# Instructions to follow
All entries should be output exactly as they stand.

[Dataset items]
────
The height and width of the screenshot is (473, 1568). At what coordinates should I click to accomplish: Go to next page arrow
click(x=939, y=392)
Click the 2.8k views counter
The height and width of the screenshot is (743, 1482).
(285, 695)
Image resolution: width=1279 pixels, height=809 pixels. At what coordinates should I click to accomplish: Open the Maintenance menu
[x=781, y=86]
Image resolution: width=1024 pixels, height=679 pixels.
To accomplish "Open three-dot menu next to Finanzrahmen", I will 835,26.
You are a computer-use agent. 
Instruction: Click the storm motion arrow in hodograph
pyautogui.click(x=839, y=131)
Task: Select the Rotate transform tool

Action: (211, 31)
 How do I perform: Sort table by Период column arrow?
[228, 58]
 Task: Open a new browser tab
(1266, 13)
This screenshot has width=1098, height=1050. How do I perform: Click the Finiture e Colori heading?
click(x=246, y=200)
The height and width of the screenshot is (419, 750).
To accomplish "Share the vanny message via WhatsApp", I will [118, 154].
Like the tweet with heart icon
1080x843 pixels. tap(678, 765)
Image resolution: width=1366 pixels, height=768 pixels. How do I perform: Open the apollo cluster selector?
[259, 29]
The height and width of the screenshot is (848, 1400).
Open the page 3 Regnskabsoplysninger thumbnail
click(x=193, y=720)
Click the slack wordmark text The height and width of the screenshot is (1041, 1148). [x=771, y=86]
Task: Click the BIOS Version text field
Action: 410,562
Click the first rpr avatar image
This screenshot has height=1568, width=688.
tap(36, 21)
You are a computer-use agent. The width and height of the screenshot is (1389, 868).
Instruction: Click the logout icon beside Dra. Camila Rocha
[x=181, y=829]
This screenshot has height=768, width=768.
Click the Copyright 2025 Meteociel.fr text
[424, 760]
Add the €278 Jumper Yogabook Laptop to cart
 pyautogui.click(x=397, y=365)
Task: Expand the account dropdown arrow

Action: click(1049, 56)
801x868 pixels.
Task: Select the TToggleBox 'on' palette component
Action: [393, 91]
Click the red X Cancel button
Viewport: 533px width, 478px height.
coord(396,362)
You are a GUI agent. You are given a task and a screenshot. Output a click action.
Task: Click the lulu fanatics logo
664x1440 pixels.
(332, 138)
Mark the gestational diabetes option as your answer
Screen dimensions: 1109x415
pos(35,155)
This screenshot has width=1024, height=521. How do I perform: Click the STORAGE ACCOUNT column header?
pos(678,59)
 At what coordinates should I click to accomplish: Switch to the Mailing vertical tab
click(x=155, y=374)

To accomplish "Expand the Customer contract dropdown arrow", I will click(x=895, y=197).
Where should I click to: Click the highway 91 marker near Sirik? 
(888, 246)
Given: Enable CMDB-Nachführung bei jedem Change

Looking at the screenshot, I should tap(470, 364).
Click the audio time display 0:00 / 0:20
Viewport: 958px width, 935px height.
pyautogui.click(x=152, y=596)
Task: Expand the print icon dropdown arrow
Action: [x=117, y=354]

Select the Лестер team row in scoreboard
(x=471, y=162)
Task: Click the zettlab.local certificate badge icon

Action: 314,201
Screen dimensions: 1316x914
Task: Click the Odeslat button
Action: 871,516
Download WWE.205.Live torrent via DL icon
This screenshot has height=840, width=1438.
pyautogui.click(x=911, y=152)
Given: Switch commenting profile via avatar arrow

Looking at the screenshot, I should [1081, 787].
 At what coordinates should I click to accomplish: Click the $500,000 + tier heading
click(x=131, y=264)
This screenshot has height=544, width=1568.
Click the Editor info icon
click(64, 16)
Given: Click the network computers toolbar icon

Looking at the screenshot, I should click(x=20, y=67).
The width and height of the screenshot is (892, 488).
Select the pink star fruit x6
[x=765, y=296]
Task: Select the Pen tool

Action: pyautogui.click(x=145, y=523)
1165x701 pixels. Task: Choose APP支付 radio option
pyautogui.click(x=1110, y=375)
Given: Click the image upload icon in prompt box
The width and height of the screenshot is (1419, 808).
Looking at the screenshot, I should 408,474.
────
# Result of the task
The height and width of the screenshot is (473, 1568). At what coordinates should I click to accomplish: Go to next page arrow
click(x=939, y=392)
Click the 2.8k views counter
The height and width of the screenshot is (743, 1482).
(285, 695)
Image resolution: width=1279 pixels, height=809 pixels. At what coordinates should I click to accomplish: Open the Maintenance menu
[x=781, y=86]
Image resolution: width=1024 pixels, height=679 pixels.
To accomplish "Open three-dot menu next to Finanzrahmen", I will 835,26.
You are a computer-use agent. 
Instruction: Click the storm motion arrow in hodograph
pyautogui.click(x=839, y=131)
Task: Select the Rotate transform tool

Action: (211, 31)
 How do I perform: Sort table by Период column arrow?
[228, 58]
 Task: Open a new browser tab
(1266, 13)
This screenshot has width=1098, height=1050. How do I perform: Click the Finiture e Colori heading?
click(x=246, y=200)
The height and width of the screenshot is (419, 750).
To accomplish "Share the vanny message via WhatsApp", I will [118, 154].
Like the tweet with heart icon
1080x843 pixels. tap(678, 765)
Image resolution: width=1366 pixels, height=768 pixels. How do I perform: Open the apollo cluster selector?
[259, 29]
The height and width of the screenshot is (848, 1400).
Open the page 3 Regnskabsoplysninger thumbnail
click(x=193, y=720)
Click the slack wordmark text The height and width of the screenshot is (1041, 1148). [x=771, y=86]
Task: Click the BIOS Version text field
Action: 410,562
Click the first rpr avatar image
This screenshot has height=1568, width=688.
tap(36, 21)
You are a computer-use agent. The width and height of the screenshot is (1389, 868).
Instruction: Click the logout icon beside Dra. Camila Rocha
[x=181, y=829]
This screenshot has height=768, width=768.
Click the Copyright 2025 Meteociel.fr text
[424, 760]
Add the €278 Jumper Yogabook Laptop to cart
 pyautogui.click(x=397, y=365)
Task: Expand the account dropdown arrow

Action: click(1049, 56)
801x868 pixels.
Task: Select the TToggleBox 'on' palette component
Action: [393, 91]
Click the red X Cancel button
Viewport: 533px width, 478px height.
coord(396,362)
You are a GUI agent. You are given a task and a screenshot. Output a click action.
Task: Click the lulu fanatics logo
664x1440 pixels.
(332, 138)
Mark the gestational diabetes option as your answer
Screen dimensions: 1109x415
pos(35,155)
This screenshot has width=1024, height=521. How do I perform: Click the STORAGE ACCOUNT column header?
pos(678,59)
 At what coordinates should I click to accomplish: Switch to the Mailing vertical tab
click(x=155, y=374)

To accomplish "Expand the Customer contract dropdown arrow", I will click(x=895, y=197).
Where should I click to: Click the highway 91 marker near Sirik? 
(888, 246)
Given: Enable CMDB-Nachführung bei jedem Change

Looking at the screenshot, I should tap(470, 364).
Click the audio time display 0:00 / 0:20
Viewport: 958px width, 935px height.
pyautogui.click(x=152, y=596)
Task: Expand the print icon dropdown arrow
Action: [x=117, y=354]

Select the Лестер team row in scoreboard
(x=471, y=162)
Task: Click the zettlab.local certificate badge icon

Action: 314,201
Screen dimensions: 1316x914
Task: Click the Odeslat button
Action: 871,516
Download WWE.205.Live torrent via DL icon
This screenshot has height=840, width=1438.
pyautogui.click(x=911, y=152)
Given: Switch commenting profile via avatar arrow

Looking at the screenshot, I should [1081, 787].
 At what coordinates should I click to accomplish: Click the $500,000 + tier heading
click(x=131, y=264)
This screenshot has height=544, width=1568.
Click the Editor info icon
click(64, 16)
Given: Click the network computers toolbar icon

Looking at the screenshot, I should click(x=20, y=67).
The width and height of the screenshot is (892, 488).
Select the pink star fruit x6
[x=765, y=296]
Task: Select the Pen tool

Action: pyautogui.click(x=145, y=523)
1165x701 pixels. Task: Choose APP支付 radio option
pyautogui.click(x=1110, y=375)
Given: Click the image upload icon in prompt box
The width and height of the screenshot is (1419, 808).
Looking at the screenshot, I should 408,474.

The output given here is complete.